Cancer holds a special place in the nightmares of an increasingly health-conscious nation. It differs from many illnesses in that, the moment it is diagnosed, the clock is ticking. Unlike many conditions that are self-limiting or that can resolve themselves spontaneously, it can only get worse in the absence of treatment. Thus the urgency with which the Government has been trying to improve cancer treatment and shorten waiting times. In this, much has been achieved, if not quite as much as claimed, and with, as ever, much still to be done.

Meanwhile, medical science has been advancing apace. Herceptin, as discussed on this page, is the best-known example but, as we report today, there are other cancer drugs that are effective, that have been tested, that are known to be safe, that can be obtained privately by those who can afford them - and yet are not generally available on the NHS. Or they are available for the later stages of cancer but not for the earlier stages, when patients, given the countdown of mortality, are most keen to have them.

No one pretends that the dilemmas thrown up by such advances are easy to resolve. There will always be some treatments that are so expensive that a publicly funded healthcare system could not justify taking money away from cheaper life-saving procedures to pay for them. And this Government deserves some credit for setting up Nice, the National Institute for Clinical Excellence, in 1999 to bring some consistency to the difficult judgements that have to be made.

But the pace of change in medical science and, more importantly, in citizens' expectations of the NHS is such that Nice is already falling behind. The spread of the internet and the explosion in access to knowledge about medicine means that Nice's slow-moving procedures already need to be overhauled. By the time Nice has approved a drug, new ones have often been developed.

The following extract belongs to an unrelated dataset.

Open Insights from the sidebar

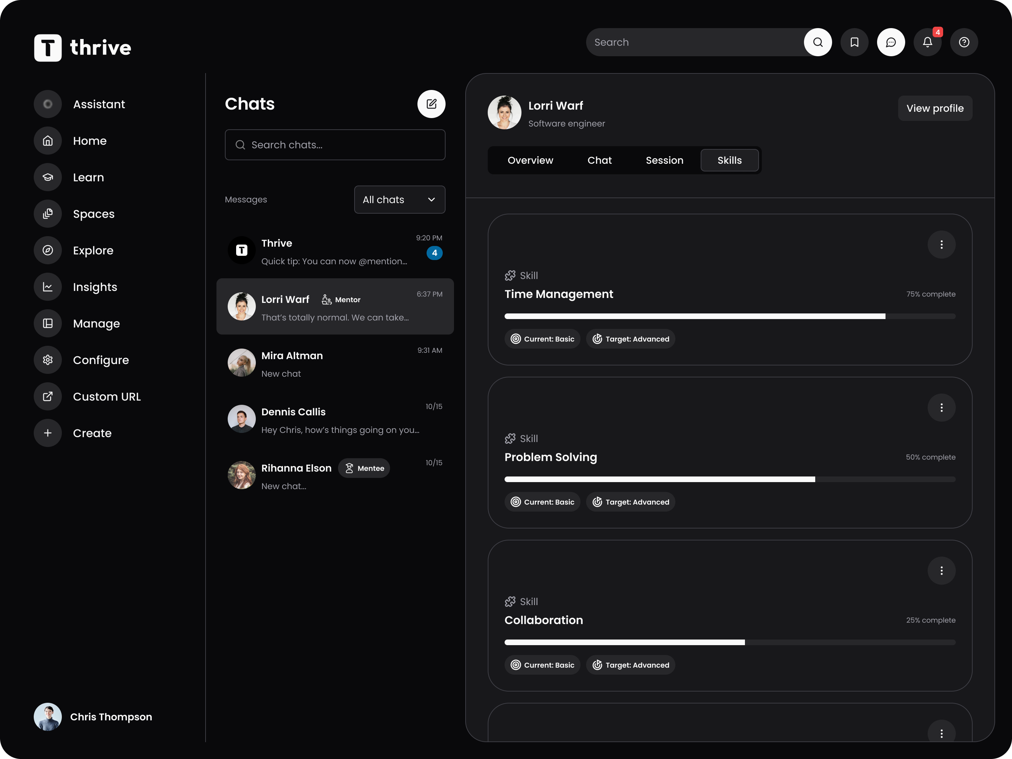[x=95, y=287]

This is an aspect of healthcare in which the Government's rhetoric of devolving power to patients has not kept pace with the demands of the better informed consumer. Given that all possible treatments cannot be funded, even if public spending could be hugely increased, we need quick, responsive and democratic ways to secure a consensus on where the cut-off line should fall. The Liberal Democrats have suggested local referendums to decide priorities for treating various conditions. Last year, the Department of Health carried out an important consultation, assembling 1,000 members of the public in Birmingham to debate such issues in depth. These kinds of initiative need to be taken further.

There are dangers in this type of democracy. It could be argued that people power would further bias NHS priorities towards "popular" conditions, such as breast cancer, leukaemia or heart disease, and away from "unpopular" ones, such as bowel cancer, lung cancer, arthritis or mental illness. We do not agree. The answer to such difficulties is always more openness, and more information, not less.

Ultimately, the only way to be sure that the boundary of free treatment on the NHS is drawn in such a way that is regarded as fair and that will command people's confidence is to involve people as much as possible in the process. The Independent on Sunday, by its campaign for better provision for the mentally ill, and by today's focus on health issues throughout the paper, hopes to promote a wider understanding of the difficult choices that we all, as a society, sometimes have to make.